Turn the lines of the listing below into a numbered list, leaving out blank lines. Begin at the line that contains "Given: Select hip value 106-110 for 3XL" and stop after the line that contains "Action: [x=344, y=69]".

● ● ● ● ●

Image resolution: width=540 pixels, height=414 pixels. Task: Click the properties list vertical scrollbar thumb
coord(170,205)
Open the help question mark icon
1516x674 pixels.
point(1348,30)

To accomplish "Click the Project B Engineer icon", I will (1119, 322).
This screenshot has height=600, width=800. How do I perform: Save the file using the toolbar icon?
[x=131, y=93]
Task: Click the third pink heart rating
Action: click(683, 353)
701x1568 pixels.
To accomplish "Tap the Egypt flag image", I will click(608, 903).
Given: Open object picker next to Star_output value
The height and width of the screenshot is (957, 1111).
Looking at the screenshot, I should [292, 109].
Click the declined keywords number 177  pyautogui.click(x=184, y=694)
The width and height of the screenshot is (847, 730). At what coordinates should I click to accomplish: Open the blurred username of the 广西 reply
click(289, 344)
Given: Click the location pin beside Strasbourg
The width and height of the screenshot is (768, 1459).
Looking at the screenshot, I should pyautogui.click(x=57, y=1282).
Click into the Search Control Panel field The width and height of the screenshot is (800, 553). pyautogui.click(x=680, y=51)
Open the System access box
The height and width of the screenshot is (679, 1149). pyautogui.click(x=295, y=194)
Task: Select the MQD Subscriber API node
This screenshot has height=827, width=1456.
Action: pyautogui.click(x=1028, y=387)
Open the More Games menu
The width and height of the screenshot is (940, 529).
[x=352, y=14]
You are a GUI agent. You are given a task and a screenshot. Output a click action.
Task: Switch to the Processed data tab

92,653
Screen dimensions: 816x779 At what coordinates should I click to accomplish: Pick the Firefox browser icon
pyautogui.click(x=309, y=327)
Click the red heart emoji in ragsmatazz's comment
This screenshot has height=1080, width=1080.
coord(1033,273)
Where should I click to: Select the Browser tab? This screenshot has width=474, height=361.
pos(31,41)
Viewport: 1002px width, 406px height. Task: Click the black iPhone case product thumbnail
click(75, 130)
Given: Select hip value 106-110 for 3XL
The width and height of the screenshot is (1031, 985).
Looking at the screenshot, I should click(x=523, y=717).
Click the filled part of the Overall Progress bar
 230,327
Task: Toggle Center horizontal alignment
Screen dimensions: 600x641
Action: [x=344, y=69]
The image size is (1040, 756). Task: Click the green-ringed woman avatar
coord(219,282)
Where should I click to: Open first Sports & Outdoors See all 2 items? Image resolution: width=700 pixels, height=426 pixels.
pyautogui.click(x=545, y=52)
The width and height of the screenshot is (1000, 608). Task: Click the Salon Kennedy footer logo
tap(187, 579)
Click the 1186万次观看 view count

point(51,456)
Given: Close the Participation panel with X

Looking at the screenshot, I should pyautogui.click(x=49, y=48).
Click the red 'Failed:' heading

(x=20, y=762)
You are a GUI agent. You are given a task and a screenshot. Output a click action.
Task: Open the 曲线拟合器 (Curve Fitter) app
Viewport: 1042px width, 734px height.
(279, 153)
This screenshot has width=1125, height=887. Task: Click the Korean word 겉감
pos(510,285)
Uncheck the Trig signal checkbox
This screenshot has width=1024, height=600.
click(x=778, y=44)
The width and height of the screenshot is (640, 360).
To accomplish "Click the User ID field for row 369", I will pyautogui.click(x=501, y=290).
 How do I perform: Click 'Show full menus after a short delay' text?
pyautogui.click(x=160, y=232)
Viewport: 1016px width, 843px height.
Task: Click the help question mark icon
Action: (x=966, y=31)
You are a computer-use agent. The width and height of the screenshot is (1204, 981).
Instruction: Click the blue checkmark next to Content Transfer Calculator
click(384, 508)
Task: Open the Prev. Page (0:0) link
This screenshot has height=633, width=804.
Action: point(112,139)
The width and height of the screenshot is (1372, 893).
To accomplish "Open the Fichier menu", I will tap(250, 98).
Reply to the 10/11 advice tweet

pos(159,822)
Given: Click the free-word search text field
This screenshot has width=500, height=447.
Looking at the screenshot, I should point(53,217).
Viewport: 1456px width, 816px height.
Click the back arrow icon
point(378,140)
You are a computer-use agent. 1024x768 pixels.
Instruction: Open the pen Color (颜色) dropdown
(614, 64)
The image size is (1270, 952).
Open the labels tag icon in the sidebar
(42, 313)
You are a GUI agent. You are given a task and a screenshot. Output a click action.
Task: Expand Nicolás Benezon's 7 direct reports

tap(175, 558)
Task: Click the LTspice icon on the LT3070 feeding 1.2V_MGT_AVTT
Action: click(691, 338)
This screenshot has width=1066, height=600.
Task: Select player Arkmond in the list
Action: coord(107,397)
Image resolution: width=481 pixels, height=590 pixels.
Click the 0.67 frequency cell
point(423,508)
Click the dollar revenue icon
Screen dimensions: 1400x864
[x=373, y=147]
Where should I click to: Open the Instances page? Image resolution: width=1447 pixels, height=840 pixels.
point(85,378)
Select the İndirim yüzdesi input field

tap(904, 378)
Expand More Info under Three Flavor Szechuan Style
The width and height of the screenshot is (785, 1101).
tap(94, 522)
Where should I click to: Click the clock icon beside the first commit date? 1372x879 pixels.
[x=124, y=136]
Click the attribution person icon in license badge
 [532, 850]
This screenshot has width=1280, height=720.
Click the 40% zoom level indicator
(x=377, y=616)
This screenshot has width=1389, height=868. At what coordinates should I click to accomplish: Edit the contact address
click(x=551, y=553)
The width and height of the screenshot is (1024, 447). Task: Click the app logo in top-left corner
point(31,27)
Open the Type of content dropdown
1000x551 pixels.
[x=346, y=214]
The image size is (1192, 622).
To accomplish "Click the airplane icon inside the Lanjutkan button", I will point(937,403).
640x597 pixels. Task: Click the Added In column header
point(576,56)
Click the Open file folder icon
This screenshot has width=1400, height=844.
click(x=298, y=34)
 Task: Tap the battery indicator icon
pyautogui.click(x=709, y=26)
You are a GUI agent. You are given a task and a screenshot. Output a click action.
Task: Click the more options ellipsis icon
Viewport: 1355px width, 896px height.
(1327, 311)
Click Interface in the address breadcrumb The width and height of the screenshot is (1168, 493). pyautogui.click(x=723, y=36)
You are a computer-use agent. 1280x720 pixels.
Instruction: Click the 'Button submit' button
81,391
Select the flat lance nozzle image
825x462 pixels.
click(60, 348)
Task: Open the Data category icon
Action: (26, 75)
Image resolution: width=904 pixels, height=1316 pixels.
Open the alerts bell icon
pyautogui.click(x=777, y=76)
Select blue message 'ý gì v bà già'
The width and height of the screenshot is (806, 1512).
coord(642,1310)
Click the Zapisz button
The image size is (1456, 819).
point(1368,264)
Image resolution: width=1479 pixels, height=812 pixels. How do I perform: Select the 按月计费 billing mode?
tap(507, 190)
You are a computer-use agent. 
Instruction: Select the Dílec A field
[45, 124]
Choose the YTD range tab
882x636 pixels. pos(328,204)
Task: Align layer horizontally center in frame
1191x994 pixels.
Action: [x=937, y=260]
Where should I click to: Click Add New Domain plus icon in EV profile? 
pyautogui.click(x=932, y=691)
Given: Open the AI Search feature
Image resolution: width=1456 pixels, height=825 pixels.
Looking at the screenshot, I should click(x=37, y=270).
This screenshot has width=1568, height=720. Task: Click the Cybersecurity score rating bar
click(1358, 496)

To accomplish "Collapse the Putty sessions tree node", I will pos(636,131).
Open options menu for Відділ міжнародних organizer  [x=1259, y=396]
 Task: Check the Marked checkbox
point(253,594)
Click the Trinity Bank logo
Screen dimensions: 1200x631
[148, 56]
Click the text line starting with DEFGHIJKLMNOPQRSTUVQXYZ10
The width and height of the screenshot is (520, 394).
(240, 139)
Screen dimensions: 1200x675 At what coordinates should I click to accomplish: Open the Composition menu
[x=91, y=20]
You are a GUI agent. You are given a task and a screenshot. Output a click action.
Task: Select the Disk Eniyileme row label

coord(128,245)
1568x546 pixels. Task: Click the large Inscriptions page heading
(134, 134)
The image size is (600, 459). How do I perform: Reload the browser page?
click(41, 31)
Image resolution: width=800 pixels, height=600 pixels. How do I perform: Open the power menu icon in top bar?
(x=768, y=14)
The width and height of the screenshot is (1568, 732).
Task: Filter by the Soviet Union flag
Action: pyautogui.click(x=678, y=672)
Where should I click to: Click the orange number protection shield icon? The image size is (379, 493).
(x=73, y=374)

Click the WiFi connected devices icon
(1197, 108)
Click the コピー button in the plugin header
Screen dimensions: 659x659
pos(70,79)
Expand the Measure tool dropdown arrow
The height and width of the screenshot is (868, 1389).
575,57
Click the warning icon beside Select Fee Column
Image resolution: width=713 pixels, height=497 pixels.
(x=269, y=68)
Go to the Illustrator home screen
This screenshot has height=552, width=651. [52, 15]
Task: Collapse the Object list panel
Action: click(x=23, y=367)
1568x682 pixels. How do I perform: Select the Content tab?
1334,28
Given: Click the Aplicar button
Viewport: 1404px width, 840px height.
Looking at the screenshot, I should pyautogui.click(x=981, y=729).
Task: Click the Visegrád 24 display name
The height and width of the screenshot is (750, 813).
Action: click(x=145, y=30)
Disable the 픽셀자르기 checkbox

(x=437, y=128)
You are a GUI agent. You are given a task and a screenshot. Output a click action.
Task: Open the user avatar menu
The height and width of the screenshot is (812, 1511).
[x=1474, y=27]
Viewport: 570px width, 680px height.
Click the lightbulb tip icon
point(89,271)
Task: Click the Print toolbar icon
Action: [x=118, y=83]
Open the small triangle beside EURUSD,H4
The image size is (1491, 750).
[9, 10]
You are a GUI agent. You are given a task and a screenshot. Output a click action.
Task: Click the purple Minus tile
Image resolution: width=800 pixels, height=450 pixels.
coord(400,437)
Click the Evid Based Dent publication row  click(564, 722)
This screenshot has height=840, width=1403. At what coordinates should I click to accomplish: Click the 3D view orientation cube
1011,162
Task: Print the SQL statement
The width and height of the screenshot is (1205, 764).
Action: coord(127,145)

● ● ● ● ●

▸ WRITTEN RESPONSE:
1. Given: Select hip value 106-110 for 3XL
2. The width and height of the screenshot is (1031, 985).
3. Looking at the screenshot, I should click(x=523, y=717).
4. Click the filled part of the Overall Progress bar
5.  230,327
6. Task: Toggle Center horizontal alignment
7. Screen dimensions: 600x641
8. Action: [x=344, y=69]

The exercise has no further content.